If you can be that bright spot in that persons day and make their week, make a connection with the interviewer and come off as intelligent, and fun to talk with, it will go a long way to helping you land the job.
If you do get nervous make light of it. “Have you ever been so nervous about something your all thumbs?” Let them try and relax you and you make them feel important because they think they are intimidating to you. Always make them feel important. If it is a nice office maybe comment on it, compliment them, remember their name, say their name, and people love hearing their own name unconsciously.
Dress nice and conservatively. I always have a better impression of someone if they took the time and effort to dress up for the interview.
If it is a hard job (like moving tires by hand), I always like to find out if the person is single or has a family at home they are trying to provide for. A person who is working to support their family will take more shit and work through harder stuff than a single person with no responsibilities beside themselves. But I can't ask that!

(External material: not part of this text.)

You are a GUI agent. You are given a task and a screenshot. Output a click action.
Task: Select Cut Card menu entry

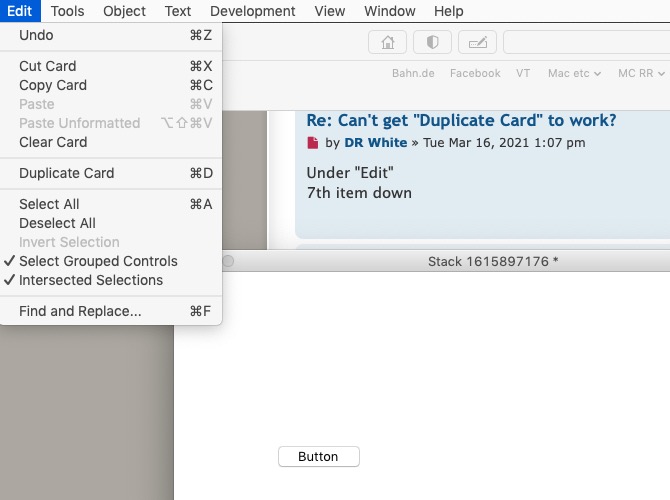coord(48,66)
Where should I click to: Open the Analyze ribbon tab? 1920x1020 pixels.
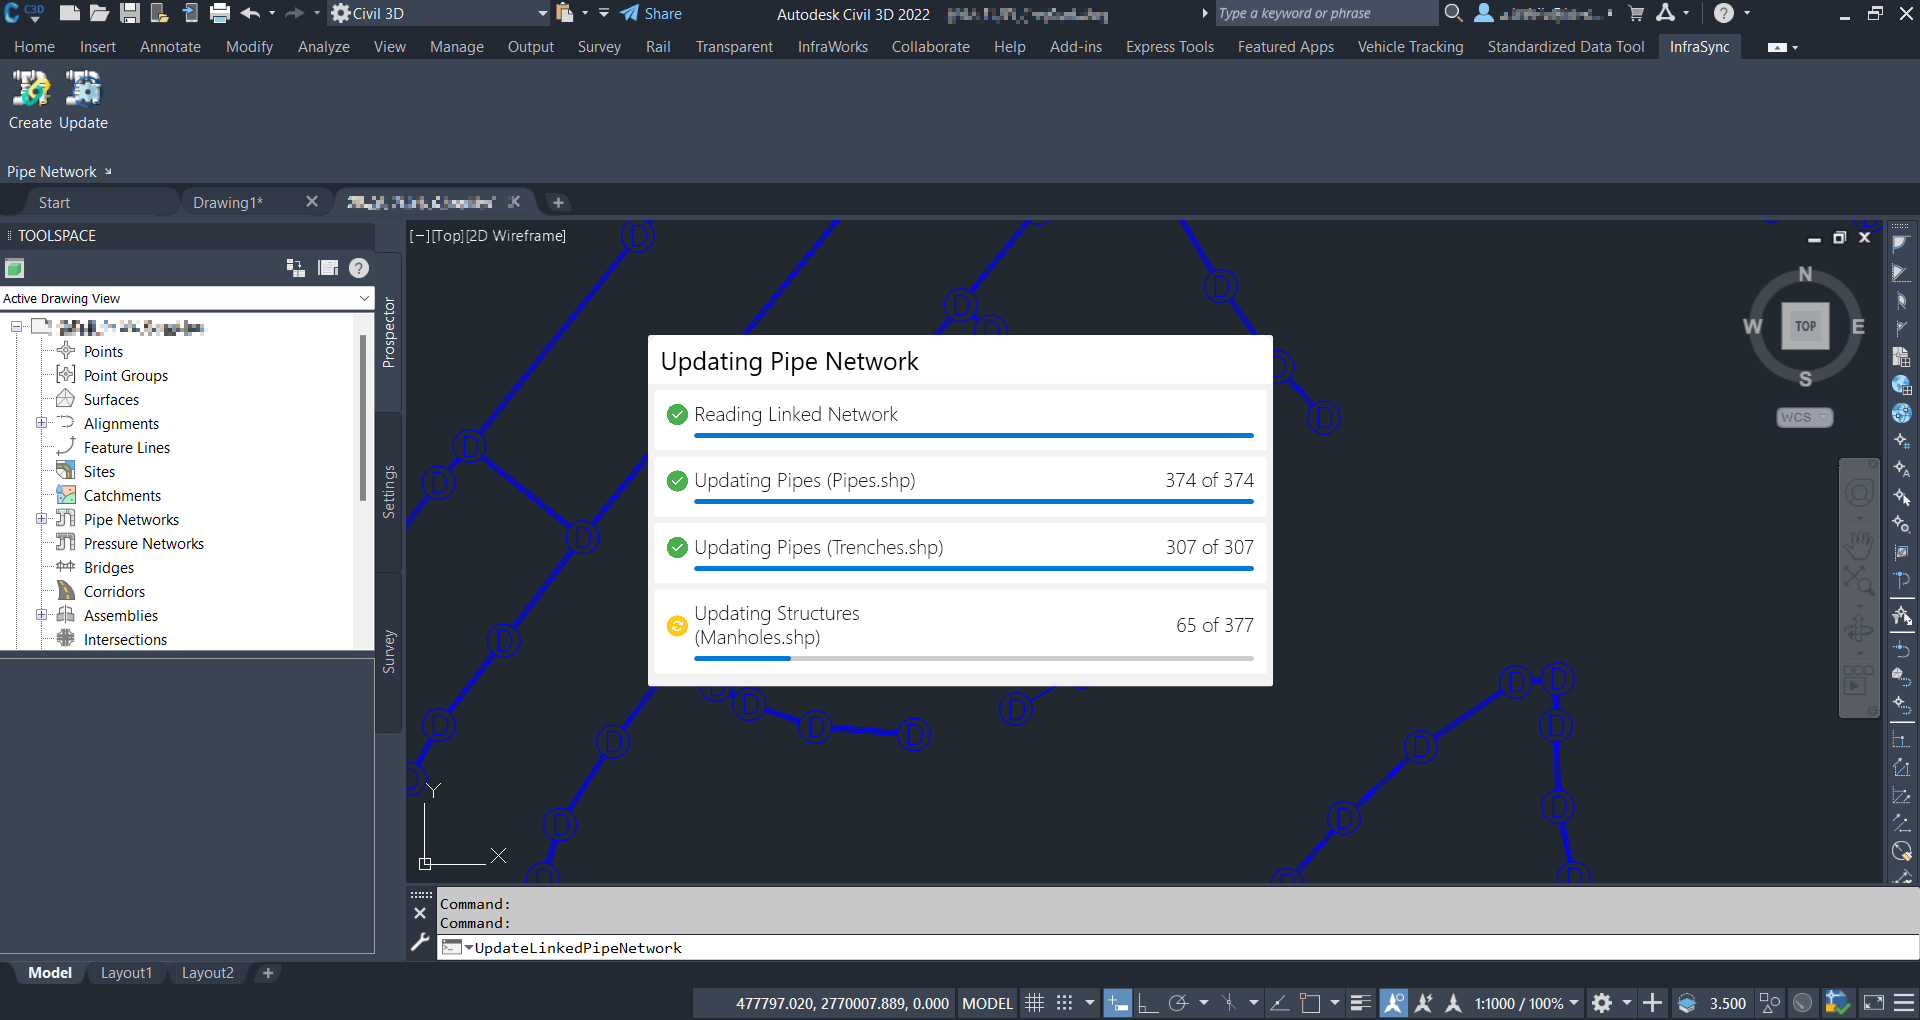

This is a good spot to point out that Interviewers have long lists of rules they have to follow in order that they do not get sued or open up a liability for their company. They can't ask anything that relates to age, sex, or racial background. They are not allowed to ask anything that might be used to say that the prospective employee didn't get the job because of one of those reasons. It's illegal!
Interviewers can take classes, read books, and study on the subject of interviewing people. Nothing beats hard real world experience!
You would be surprised the tricks and gimmicks, if that's what you want to call it that interviewer's can use to disarm potential candidates, get them to drop their guard, and relax. Figuring out how to relate to people in a way that gets them to open up and spill their guts. I have had people confess things during an interview, break down and cry, and others who would swear we were new best friends. As a prospective employee, if you run into a seasoned experienced interviewer you will not be able to hide very much at all. Your only hope is to be a genuine good person in need of a job, and be able to fly through all the required steps flawlessly.
If you have something to hide during an interview, take care of it somehow so that it is not a concern and will interfere with the interview and background check process, or you will just be needlessly wasting your time and those of the potential employer. You won't hide it. Not in today's age of technology where information rules supreme and trumps damn near everything.
For those who are really interested in the process of interviewing, check out a gentleman named Admiral Rickover! He was the grim reaper of Interviewers of all time! For too many years Admiral Rickover was in charge of interviewing potential Captains for commanding submarines in what he considered his private fleet! His antics and tactics are legendary to say the least.
One prospective Captain was commanded, "Piss me off right now, in less than thirty seconds!"
The Captain swept everything off of Admiral Rickover's desk and all over the floor of his office without hesitation.
By the way that Captain got Command of his own Nuclear Submarine!
Rickover supposedly had a chair for prospects to sit in which had legs of differing lengths. He would change the location of the interview at the last minute so the prospect would be late to the interview. He reportedly locked prospects in closets to see how they dealt with the situation. He wanted innovative, quick thinking, committed, highly motivated men to command his submarines. The horror stories abound about how he weeded them out of all the potential candidates.
Good Luck, Interviewing whichever side of the desk you happen to be sitting on!